> PROBLEM DESCRIPTION
Below are the entries to work from; restate word for word the portion that opens with the line containing "Jiji on FB (275, 1983)" and closes with the line containing "Produits (18, 2243)", keeping both.

> RECORDS FOR THE EXERCISE

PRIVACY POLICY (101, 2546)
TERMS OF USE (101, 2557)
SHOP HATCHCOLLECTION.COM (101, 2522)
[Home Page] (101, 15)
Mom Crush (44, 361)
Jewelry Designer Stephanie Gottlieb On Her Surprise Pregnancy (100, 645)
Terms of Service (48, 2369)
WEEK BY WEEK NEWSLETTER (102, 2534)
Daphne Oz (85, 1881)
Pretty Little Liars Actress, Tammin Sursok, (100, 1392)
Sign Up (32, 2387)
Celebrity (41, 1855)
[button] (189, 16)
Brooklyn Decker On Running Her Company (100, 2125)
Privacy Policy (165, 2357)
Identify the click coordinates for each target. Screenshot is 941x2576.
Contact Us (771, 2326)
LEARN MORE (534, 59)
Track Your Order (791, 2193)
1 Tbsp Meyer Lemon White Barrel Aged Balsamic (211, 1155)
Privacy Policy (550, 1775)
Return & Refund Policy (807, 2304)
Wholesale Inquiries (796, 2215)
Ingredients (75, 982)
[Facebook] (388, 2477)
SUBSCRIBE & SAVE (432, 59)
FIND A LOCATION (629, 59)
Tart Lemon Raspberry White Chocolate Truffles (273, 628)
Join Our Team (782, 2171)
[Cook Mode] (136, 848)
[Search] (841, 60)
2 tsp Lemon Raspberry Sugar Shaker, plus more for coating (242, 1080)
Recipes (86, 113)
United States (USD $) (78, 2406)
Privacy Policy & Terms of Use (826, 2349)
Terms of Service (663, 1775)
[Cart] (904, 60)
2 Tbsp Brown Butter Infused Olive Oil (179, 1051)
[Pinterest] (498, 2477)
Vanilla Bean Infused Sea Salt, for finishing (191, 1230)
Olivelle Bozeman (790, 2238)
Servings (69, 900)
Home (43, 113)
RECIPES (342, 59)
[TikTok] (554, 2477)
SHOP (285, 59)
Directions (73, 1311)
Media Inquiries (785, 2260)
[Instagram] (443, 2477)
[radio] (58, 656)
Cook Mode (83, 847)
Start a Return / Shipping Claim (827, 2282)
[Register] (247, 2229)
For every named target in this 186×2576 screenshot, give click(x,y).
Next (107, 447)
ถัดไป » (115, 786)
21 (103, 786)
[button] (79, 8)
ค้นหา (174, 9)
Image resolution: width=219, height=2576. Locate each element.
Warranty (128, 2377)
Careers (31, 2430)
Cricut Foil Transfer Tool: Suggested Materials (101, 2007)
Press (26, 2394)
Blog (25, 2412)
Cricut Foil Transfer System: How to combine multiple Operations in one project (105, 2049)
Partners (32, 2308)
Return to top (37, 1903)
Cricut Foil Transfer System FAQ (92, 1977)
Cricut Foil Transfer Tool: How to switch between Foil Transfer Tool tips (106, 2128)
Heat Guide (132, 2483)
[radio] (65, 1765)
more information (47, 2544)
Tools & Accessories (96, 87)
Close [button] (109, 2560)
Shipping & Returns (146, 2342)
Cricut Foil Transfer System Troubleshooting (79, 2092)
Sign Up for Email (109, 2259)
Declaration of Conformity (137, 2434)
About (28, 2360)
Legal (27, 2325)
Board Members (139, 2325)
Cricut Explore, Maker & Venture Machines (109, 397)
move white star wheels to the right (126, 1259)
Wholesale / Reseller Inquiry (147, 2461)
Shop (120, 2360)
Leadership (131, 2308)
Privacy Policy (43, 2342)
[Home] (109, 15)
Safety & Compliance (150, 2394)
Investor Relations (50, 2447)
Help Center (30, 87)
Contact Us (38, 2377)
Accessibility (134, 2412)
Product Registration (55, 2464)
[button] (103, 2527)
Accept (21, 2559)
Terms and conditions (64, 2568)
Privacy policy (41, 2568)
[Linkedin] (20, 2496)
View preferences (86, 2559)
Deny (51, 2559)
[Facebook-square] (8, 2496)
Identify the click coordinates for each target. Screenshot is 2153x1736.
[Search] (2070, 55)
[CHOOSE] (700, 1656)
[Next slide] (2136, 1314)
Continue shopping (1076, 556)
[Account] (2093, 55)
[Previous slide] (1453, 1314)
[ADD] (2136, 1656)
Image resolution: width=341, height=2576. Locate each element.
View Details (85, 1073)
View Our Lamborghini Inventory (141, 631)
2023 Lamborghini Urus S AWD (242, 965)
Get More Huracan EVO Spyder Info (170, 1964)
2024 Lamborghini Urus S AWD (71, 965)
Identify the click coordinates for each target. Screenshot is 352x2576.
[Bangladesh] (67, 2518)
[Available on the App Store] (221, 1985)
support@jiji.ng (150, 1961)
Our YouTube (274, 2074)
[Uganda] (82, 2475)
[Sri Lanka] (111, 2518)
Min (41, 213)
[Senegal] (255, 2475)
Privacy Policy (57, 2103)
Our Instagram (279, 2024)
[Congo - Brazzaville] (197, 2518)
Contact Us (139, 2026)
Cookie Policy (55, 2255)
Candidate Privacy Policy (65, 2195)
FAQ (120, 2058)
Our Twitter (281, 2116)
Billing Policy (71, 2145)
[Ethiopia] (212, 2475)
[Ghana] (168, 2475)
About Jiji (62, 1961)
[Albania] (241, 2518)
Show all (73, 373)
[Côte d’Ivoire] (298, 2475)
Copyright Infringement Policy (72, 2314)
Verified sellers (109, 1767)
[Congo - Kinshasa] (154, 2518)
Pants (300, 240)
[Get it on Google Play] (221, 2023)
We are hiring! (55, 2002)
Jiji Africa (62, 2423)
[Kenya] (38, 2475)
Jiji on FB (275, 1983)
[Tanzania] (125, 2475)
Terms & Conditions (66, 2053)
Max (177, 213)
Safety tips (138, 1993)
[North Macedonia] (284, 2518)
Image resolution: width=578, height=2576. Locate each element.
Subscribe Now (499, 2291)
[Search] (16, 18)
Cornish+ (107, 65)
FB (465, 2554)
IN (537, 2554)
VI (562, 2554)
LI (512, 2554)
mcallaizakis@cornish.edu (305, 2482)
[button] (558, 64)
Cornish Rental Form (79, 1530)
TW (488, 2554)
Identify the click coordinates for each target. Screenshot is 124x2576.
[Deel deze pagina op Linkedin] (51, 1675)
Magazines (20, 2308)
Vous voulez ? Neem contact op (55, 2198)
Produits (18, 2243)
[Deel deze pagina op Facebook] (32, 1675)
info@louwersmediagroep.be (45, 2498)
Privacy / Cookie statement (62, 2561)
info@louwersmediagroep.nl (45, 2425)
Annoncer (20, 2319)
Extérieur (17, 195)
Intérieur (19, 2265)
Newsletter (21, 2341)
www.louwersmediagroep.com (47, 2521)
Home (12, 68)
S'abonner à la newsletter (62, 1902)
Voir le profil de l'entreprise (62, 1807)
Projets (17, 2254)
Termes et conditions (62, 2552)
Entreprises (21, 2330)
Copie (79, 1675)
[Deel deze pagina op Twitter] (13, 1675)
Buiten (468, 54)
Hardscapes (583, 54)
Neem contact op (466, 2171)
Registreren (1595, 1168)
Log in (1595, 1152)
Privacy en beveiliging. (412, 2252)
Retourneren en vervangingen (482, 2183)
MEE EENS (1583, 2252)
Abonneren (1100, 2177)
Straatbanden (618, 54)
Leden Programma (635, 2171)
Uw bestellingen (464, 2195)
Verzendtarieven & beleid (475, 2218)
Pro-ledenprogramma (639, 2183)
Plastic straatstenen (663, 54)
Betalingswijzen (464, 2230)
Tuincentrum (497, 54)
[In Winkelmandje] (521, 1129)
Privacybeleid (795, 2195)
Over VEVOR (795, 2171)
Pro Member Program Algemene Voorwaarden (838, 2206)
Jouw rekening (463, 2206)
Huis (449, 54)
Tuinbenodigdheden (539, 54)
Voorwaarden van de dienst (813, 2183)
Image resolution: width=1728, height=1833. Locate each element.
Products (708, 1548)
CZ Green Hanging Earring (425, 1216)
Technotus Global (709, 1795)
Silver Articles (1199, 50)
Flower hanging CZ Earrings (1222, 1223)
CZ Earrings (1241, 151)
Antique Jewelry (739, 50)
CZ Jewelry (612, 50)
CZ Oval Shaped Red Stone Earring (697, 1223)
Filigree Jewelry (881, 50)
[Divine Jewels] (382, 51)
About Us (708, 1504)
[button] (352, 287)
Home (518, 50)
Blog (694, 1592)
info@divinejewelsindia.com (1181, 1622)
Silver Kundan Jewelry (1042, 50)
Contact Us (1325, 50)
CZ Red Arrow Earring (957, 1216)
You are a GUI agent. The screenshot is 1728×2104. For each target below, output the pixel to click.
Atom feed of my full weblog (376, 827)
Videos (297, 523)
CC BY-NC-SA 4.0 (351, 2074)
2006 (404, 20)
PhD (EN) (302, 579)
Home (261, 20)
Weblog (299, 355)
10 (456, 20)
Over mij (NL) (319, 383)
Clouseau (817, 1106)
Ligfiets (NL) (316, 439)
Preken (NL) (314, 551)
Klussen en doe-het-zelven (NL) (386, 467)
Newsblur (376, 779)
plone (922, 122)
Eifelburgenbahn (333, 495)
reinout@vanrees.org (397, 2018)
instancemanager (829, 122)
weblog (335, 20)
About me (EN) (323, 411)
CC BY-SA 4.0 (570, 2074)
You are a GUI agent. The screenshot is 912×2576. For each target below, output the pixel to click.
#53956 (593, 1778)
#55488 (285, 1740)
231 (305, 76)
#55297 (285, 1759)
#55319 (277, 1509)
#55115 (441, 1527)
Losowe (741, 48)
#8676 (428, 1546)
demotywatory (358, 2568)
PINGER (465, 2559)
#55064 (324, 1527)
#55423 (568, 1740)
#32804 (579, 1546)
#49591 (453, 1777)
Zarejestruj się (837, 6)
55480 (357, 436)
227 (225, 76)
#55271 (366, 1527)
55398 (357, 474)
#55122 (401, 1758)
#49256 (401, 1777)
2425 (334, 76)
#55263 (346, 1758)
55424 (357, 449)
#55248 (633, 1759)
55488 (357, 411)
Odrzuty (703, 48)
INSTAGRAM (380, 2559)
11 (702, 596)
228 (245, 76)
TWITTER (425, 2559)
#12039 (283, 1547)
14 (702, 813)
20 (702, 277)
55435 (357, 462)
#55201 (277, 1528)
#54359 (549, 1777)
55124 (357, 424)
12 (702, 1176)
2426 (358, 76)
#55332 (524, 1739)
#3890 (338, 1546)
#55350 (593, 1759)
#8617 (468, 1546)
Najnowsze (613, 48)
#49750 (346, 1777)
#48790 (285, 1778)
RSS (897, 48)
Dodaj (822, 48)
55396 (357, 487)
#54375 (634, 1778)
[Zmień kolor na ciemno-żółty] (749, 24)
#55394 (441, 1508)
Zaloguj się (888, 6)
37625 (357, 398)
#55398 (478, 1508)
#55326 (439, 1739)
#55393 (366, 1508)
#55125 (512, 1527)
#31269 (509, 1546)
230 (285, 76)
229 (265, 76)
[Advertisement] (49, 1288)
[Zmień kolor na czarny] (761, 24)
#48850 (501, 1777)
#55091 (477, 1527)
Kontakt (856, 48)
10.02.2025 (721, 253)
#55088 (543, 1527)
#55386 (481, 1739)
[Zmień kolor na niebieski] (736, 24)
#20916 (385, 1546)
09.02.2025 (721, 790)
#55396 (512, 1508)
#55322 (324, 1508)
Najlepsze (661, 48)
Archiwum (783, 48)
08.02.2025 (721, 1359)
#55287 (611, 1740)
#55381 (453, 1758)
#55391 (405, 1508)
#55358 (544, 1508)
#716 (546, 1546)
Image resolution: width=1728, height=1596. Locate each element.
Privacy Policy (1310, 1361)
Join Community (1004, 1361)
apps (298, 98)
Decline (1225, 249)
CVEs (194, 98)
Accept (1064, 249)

> REPLY TO THE EXERCISE
Jiji on FB (275, 1983)
[Tanzania] (125, 2475)
Terms & Conditions (66, 2053)
Max (177, 213)
Safety tips (138, 1993)
[North Macedonia] (284, 2518)
Image resolution: width=578, height=2576. Locate each element.
Subscribe Now (499, 2291)
[Search] (16, 18)
Cornish+ (107, 65)
FB (465, 2554)
IN (537, 2554)
VI (562, 2554)
LI (512, 2554)
mcallaizakis@cornish.edu (305, 2482)
[button] (558, 64)
Cornish Rental Form (79, 1530)
TW (488, 2554)
Identify the click coordinates for each target. Screenshot is 124x2576.
[Deel deze pagina op Linkedin] (51, 1675)
Magazines (20, 2308)
Vous voulez ? Neem contact op (55, 2198)
Produits (18, 2243)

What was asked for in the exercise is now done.